Жена пришла домой другая. Он не понял сразу про прическу, но отметил — другая. Потом она говорила по телефону, с кем-то — он услышал случайно. Непонятный разговор, странный. Потом — чужой мобильник, и смятение в ее глазах, и неискренний голос. Только в самом конце все стало нормально. Почти нормально. Хотя, чего нормального? Бабья истерика. Но, по крайней мере, она не притворялась. Не была чужой. До этого — притворялась. Есть женщины, которые умеют врать мастерски. Далеко ходить не надо — Ринкина сестренка та еще штучка. Она врет всегда, просто потому, что иначе ей жить неинтересно. Виталька в это уже и не вникает особенно. Регину Иван и любил за то, что она другая. Не только за это, конечно…

Нет, за это он ее ценил, вот как. А любил — за что? Да просто так, любил, и все тут. И куда ее теперь повело? Зачем?

А ведь они с Никой, между прочим, сестры. Родные сестры. В детстве были “ни разлей вода” — теща про это очень любит разговаривать, хлебом не корми. Так, может, это он сам придумал, что они разные? Может, Регине тоже… как это… неинтересно?..

Ему казалось, что она не спит, но разговаривать с ней сейчас — он не знал, как. Лучше помолчать.

Он боялся? Да, вот именно. Боялся.

Он пропустил момент, когда тело жены обмякло и расслабилось — она уснула. Но она спала, теперь это было несомненно.

Разговаривать с ней он не хотел, это так. Спать он тоже больше не хотел, к сожалению. А Регина спала. И не притворялась, не обманывала его — потому что спала. Человек ведь не может обманывать, если он спит?

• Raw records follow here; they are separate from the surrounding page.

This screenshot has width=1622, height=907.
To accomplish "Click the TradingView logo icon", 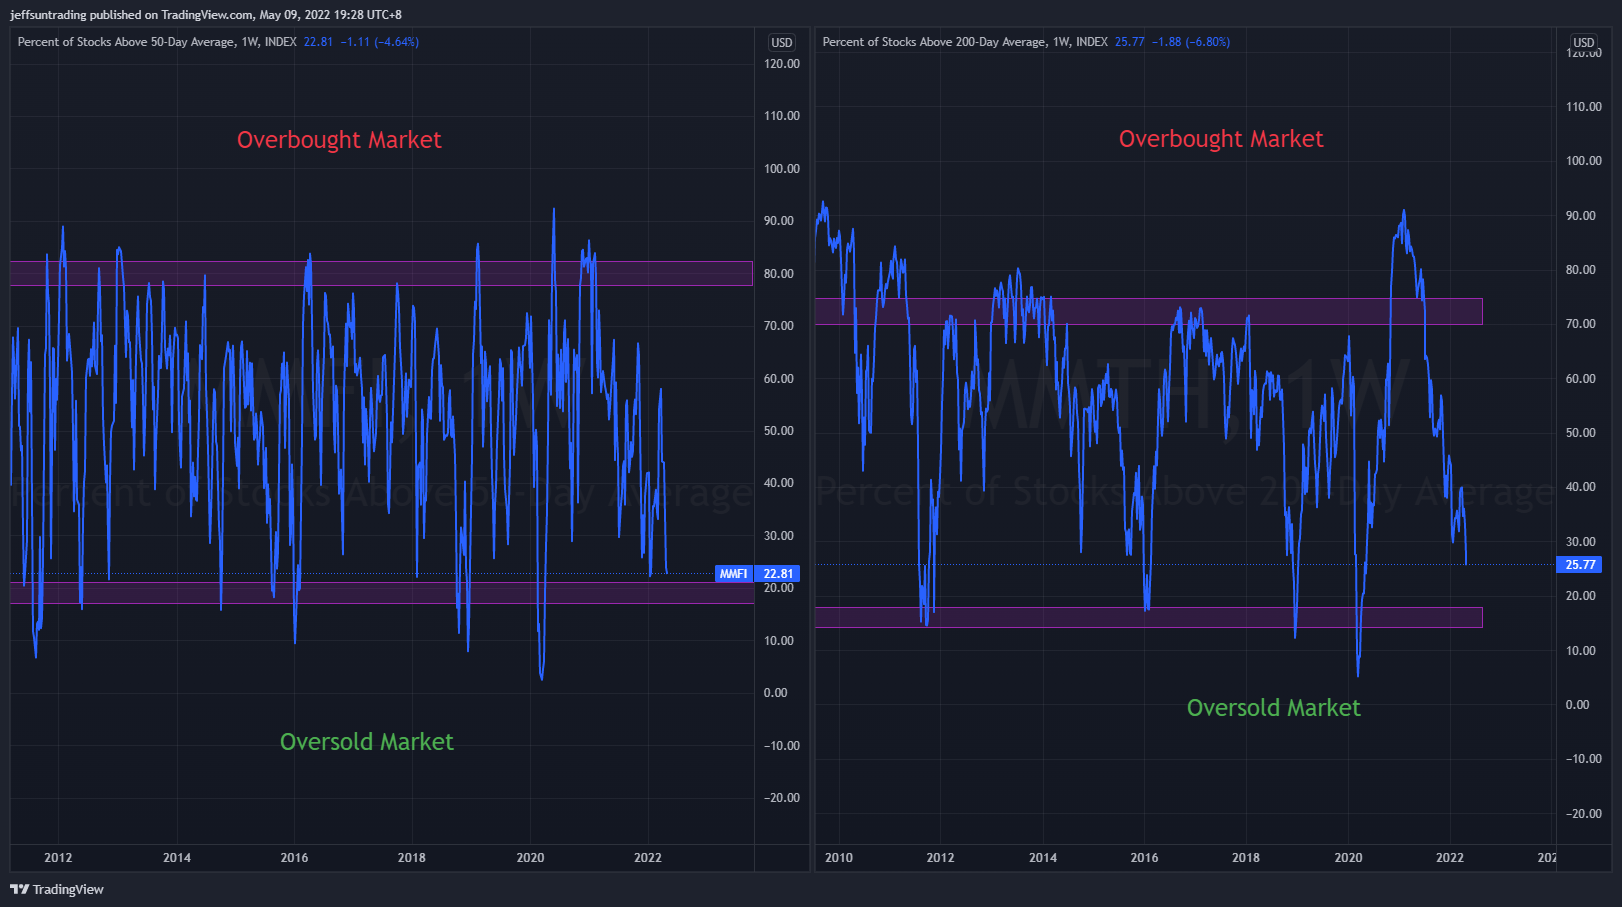I will [x=19, y=889].
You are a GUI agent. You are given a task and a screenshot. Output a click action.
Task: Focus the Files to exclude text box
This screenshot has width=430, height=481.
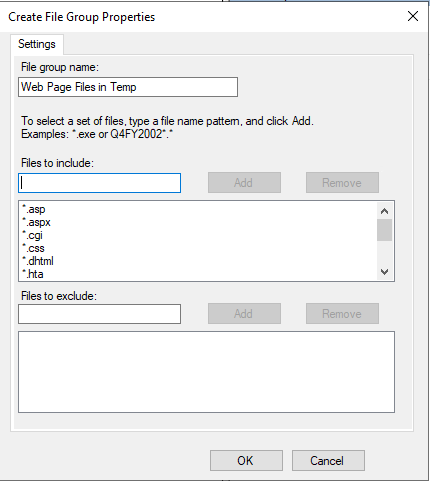pos(100,314)
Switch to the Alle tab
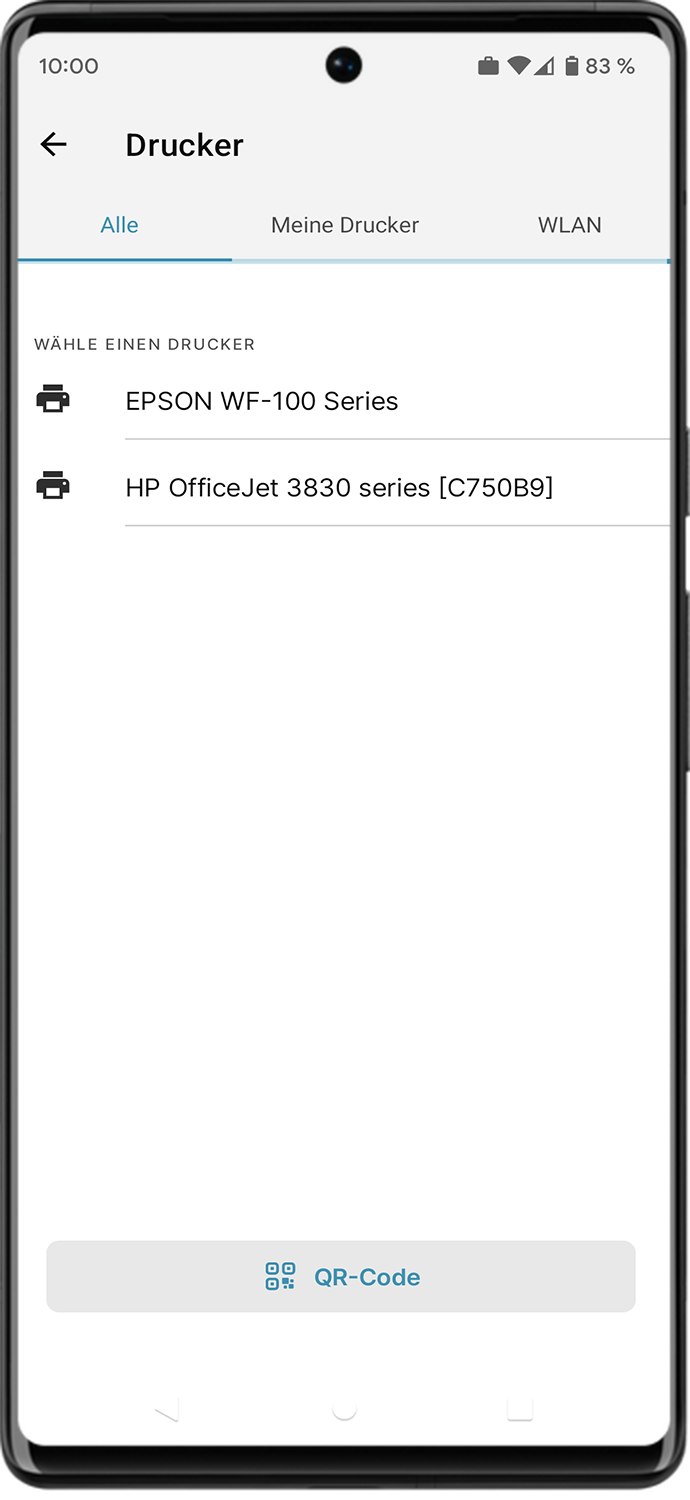This screenshot has width=690, height=1500. tap(119, 225)
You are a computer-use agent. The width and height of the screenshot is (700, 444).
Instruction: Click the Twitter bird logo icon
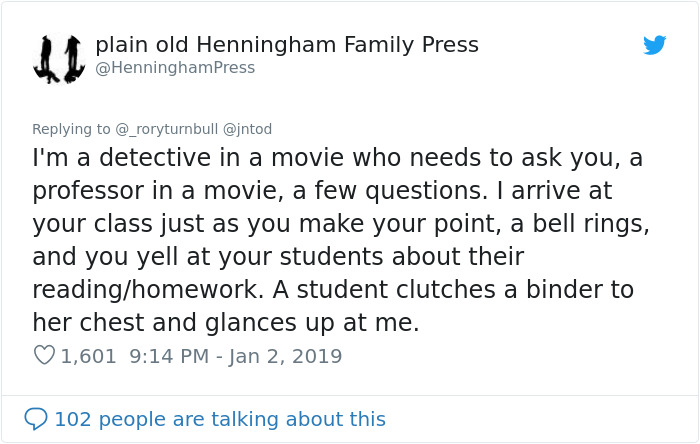(x=655, y=45)
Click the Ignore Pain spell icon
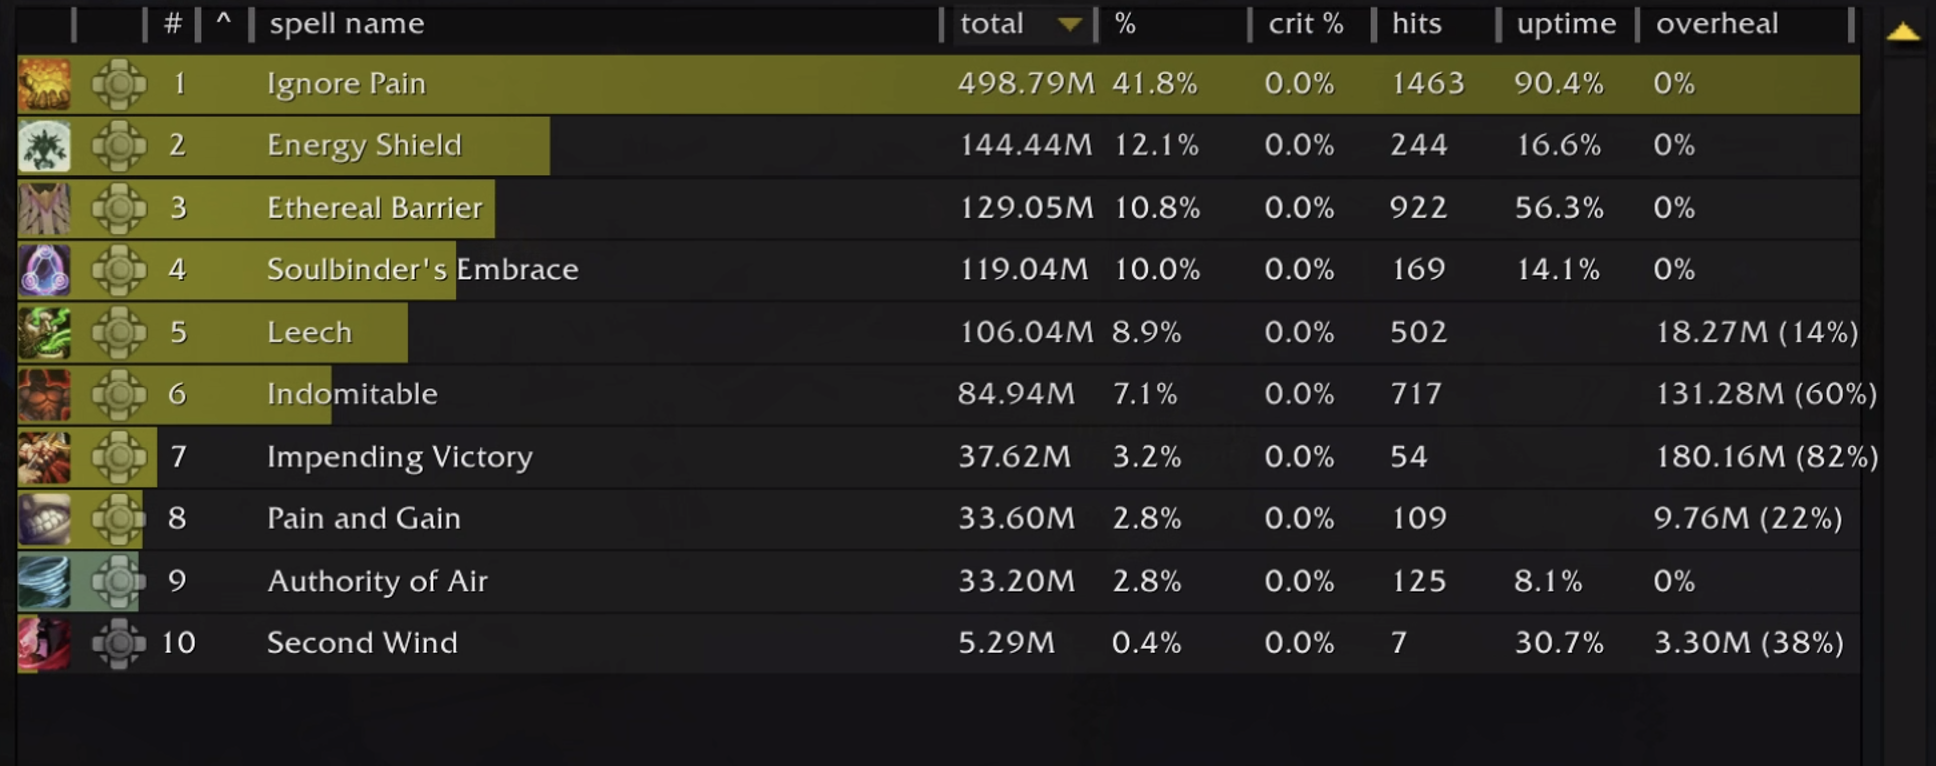The image size is (1936, 766). pos(44,84)
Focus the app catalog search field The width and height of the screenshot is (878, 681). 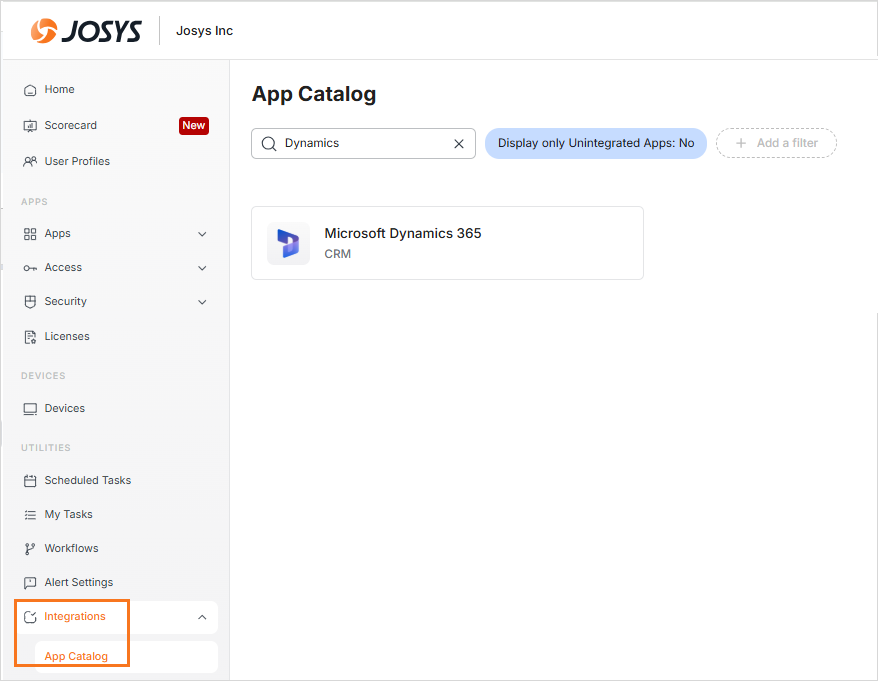[360, 143]
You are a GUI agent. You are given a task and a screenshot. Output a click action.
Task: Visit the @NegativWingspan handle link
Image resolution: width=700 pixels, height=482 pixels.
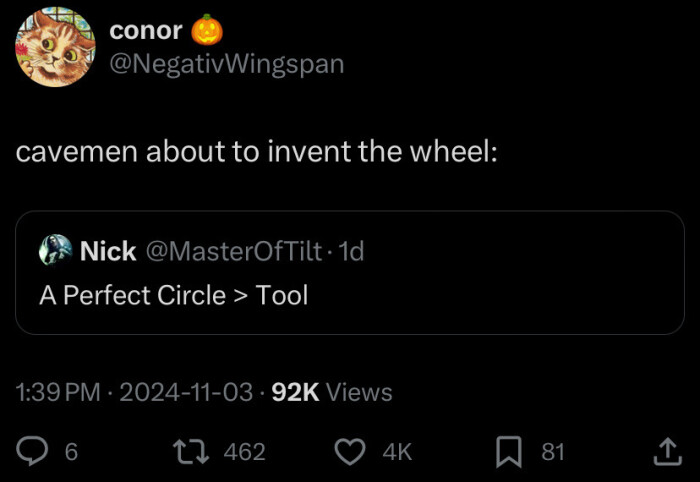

Ему захотелось заглянуть в ее лицо — какое лицо у нее, у спящей? Чья она, его или не его — сейчас, когда спит? Ему хотелось ее растормошить, чтобы она открыла сонные глаза — какие у нее будут глаза? Она не станет его обманывать, потому что спит…

Он боялся терять. Он ничего не хотел терять — семью, то есть Сережку, который у него только один, хотя когда-то он собирался иметь несколько таких пацанов, и Регину — ту, которая была у него всегда, а теперь, ему показалось, то ли была, то ли нет.

Так чья же она сейчас?

Идиотизм. Это нормально. По ночам, когда не спится, в голову и лезет что-нибудь идиотское. Бывают исключения, конечно. К некоторым по ночам приходят гениальные мысли. Но это только к некоторым.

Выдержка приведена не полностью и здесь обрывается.